WHAT THE TASK REQUIRES:
Extract all lines that hold "green" from the records below.

START DATA RECORDS

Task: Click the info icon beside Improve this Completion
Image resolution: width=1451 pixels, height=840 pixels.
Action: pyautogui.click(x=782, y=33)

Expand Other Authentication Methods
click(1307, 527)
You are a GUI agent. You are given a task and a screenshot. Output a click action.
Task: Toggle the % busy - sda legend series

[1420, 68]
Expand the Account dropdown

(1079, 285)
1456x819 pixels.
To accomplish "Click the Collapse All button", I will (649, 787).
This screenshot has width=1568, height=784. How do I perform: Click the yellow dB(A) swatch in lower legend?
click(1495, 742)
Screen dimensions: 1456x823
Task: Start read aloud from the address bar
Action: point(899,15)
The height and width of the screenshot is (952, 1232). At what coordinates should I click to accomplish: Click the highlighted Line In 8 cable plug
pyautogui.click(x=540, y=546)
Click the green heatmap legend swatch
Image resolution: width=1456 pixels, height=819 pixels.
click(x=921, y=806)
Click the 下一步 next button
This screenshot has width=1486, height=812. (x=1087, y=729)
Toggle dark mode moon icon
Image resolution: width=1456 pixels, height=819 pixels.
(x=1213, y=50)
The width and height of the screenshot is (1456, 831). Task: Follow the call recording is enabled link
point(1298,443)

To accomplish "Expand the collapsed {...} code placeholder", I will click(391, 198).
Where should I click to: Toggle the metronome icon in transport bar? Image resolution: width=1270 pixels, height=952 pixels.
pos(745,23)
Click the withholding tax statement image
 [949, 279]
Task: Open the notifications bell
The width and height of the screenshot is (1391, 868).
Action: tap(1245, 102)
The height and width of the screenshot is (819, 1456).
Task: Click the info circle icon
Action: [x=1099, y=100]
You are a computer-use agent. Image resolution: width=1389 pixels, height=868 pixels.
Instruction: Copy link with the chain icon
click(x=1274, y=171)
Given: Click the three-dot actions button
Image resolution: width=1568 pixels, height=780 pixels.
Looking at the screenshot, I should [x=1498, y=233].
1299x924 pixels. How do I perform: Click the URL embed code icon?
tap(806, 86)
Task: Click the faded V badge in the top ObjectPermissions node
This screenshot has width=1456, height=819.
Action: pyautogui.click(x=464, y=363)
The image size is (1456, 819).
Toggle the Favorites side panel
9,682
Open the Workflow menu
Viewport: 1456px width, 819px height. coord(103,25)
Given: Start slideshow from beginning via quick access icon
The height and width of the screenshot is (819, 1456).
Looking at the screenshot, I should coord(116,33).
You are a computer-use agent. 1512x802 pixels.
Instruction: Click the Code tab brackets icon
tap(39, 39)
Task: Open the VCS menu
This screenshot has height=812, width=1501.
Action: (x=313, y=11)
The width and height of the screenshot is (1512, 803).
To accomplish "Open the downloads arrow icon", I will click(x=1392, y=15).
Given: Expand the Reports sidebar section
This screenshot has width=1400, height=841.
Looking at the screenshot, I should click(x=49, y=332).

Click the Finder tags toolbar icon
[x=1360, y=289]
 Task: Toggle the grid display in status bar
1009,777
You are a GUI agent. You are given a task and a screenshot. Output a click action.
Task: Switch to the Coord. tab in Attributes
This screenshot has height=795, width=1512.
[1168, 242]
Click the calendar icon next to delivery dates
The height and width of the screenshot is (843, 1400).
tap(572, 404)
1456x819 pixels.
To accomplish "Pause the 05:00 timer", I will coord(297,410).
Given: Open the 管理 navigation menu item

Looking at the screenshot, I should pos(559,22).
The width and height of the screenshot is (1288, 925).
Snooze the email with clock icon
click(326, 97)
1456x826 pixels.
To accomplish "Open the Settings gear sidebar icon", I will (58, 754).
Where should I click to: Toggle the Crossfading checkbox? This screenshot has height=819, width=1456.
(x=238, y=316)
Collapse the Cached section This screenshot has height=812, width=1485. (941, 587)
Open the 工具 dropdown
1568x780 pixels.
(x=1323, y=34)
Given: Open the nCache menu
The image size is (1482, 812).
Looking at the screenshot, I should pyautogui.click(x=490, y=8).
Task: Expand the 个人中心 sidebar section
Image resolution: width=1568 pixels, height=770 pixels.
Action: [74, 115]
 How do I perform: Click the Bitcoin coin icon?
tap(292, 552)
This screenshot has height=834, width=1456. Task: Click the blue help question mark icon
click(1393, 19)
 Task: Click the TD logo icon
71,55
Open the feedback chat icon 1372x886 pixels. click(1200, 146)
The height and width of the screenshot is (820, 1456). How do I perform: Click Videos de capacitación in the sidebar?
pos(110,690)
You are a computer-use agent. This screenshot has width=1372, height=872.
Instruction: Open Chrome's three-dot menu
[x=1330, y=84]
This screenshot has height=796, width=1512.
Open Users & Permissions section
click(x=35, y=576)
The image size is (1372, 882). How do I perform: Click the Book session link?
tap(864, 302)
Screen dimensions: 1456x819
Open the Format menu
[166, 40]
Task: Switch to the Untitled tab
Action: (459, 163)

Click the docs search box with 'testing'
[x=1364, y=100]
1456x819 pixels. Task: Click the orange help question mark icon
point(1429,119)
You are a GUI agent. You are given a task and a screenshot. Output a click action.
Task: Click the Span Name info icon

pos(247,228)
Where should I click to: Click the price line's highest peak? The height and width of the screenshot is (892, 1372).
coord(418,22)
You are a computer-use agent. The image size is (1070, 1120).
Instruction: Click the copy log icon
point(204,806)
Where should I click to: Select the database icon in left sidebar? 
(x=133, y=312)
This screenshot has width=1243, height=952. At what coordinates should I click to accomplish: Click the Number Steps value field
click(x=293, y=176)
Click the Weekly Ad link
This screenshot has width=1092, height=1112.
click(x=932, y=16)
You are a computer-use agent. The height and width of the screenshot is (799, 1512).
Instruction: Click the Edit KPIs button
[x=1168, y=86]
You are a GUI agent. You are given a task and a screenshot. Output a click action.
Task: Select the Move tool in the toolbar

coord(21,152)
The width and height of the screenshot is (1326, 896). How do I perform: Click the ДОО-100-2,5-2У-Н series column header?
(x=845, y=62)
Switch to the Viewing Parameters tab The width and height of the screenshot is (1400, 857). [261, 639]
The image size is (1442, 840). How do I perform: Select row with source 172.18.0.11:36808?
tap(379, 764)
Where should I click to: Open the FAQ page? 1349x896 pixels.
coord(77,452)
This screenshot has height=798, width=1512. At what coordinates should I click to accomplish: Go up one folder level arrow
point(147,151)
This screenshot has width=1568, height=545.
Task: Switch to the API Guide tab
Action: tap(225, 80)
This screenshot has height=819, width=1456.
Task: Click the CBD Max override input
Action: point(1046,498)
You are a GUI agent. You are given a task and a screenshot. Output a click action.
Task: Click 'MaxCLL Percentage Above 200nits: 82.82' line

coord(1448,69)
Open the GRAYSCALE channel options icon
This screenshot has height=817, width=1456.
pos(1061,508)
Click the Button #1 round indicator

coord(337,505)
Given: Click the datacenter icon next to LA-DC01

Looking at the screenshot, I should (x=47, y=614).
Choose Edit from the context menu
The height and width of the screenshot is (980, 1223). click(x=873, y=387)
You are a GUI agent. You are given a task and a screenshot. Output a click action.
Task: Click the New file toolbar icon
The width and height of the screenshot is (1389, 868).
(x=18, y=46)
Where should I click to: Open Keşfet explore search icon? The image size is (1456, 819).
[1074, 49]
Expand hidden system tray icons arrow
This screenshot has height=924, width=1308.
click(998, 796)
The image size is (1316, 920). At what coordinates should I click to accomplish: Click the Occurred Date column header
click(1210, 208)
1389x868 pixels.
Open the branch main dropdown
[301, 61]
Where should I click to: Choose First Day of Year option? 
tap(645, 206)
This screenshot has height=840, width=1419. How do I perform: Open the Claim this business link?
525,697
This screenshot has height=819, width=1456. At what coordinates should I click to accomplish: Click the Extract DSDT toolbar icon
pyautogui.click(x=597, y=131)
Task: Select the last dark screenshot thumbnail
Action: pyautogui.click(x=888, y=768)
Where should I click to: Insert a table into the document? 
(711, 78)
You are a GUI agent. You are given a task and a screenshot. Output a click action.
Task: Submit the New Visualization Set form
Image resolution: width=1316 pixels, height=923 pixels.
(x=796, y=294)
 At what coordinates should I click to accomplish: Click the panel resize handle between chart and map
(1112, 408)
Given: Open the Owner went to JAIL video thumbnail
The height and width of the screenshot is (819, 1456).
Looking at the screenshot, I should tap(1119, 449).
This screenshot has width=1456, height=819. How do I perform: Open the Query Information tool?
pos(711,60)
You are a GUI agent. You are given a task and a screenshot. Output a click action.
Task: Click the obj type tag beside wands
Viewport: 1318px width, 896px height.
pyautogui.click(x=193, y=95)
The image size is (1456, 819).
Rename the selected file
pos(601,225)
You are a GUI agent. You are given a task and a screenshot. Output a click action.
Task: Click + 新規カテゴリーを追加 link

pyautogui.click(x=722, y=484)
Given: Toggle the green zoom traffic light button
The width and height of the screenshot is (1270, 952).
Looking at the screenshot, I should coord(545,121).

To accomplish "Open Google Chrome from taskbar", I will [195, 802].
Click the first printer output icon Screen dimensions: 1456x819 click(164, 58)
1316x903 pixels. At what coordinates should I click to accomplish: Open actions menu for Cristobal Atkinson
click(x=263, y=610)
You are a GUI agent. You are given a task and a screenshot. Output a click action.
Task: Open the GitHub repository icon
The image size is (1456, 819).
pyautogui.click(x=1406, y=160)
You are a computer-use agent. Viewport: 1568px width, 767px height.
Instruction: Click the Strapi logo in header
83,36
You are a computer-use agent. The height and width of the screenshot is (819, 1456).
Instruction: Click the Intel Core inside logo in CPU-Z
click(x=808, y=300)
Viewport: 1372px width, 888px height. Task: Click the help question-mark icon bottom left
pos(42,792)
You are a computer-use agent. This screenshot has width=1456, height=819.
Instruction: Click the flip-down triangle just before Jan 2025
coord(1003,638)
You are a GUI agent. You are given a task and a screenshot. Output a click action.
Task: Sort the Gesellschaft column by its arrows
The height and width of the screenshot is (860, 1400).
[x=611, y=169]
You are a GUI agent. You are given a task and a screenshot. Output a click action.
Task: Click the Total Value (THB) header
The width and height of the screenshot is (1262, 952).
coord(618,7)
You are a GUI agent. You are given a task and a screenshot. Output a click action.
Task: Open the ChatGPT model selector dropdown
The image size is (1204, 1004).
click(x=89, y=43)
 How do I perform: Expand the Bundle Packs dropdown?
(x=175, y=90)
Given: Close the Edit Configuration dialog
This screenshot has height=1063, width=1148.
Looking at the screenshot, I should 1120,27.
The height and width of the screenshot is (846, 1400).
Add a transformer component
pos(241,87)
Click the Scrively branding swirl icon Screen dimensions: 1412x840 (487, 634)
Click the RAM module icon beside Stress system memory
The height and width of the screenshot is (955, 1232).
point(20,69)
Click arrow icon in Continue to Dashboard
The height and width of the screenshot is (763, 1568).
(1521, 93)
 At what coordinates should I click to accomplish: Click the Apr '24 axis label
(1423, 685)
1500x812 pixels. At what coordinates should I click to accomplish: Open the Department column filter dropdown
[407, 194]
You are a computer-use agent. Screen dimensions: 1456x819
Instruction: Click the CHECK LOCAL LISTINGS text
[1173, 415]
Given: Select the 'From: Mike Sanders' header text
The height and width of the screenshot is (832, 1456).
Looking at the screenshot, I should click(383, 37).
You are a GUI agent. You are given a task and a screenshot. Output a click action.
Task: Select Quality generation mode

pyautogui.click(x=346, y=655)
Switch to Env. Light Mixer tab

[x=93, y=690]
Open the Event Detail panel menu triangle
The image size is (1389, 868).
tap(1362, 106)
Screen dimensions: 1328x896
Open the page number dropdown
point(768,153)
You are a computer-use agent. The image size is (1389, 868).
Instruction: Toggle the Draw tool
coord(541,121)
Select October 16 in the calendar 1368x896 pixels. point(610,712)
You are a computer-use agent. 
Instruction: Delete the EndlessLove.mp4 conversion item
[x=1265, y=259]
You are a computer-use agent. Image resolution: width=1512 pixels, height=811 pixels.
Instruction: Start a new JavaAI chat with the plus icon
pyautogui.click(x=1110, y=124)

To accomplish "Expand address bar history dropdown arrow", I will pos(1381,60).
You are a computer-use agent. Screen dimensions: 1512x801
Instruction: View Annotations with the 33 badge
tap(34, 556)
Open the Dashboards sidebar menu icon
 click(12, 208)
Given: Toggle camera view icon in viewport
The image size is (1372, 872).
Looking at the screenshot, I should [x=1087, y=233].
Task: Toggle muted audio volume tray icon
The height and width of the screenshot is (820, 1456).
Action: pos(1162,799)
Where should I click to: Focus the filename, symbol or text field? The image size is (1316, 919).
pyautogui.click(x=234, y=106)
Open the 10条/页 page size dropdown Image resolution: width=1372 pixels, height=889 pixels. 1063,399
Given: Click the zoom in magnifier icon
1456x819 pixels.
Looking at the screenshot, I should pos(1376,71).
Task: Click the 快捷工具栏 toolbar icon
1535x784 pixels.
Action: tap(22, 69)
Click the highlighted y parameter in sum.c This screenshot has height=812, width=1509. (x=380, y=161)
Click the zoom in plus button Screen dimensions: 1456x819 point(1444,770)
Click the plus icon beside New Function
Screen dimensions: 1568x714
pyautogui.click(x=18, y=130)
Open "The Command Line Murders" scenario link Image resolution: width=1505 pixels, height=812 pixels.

END DATA RECORDS

OUTPUT OF THE EXERCISE:
Click the green heatmap legend swatch
Given: Toggle the green zoom traffic light button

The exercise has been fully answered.